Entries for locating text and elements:
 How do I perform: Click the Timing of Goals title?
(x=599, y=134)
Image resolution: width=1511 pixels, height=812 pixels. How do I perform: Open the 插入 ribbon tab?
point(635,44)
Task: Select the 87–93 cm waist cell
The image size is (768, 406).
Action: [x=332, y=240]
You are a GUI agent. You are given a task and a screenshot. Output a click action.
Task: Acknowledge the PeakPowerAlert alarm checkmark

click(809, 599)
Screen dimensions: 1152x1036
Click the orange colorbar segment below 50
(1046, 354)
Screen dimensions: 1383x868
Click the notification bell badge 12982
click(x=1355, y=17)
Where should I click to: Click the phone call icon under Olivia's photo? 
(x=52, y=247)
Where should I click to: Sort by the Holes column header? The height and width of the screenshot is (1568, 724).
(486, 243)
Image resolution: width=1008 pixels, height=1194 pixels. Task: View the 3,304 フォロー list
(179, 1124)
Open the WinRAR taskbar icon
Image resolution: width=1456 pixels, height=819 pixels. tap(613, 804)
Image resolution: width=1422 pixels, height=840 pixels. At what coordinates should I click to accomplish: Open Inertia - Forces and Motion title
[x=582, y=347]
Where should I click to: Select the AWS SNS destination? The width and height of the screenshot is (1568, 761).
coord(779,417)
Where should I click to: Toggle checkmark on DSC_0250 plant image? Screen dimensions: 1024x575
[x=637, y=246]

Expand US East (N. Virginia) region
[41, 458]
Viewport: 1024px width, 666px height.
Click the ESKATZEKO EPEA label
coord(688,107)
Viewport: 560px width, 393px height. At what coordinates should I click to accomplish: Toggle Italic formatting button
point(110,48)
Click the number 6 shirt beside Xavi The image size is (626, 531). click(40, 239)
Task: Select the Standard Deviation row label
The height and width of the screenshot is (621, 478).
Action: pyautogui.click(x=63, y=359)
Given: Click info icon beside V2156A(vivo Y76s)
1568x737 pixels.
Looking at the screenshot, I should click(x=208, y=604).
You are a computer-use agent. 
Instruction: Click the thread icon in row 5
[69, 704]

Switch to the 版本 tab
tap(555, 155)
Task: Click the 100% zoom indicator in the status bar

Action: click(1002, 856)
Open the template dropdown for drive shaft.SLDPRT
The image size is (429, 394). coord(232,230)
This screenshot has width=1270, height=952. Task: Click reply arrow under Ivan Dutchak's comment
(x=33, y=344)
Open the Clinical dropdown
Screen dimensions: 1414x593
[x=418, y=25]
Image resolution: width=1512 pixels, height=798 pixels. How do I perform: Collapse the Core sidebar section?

Short problem :: Quote the listing word for word, beginning at the line with "Open the Clinical dropdown" and continuing through its final line.

Final result ::
Open the Clinical dropdown
Screen dimensions: 1414x593
[x=418, y=25]
Image resolution: width=1512 pixels, height=798 pixels. How do I perform: Collapse the Core sidebar section?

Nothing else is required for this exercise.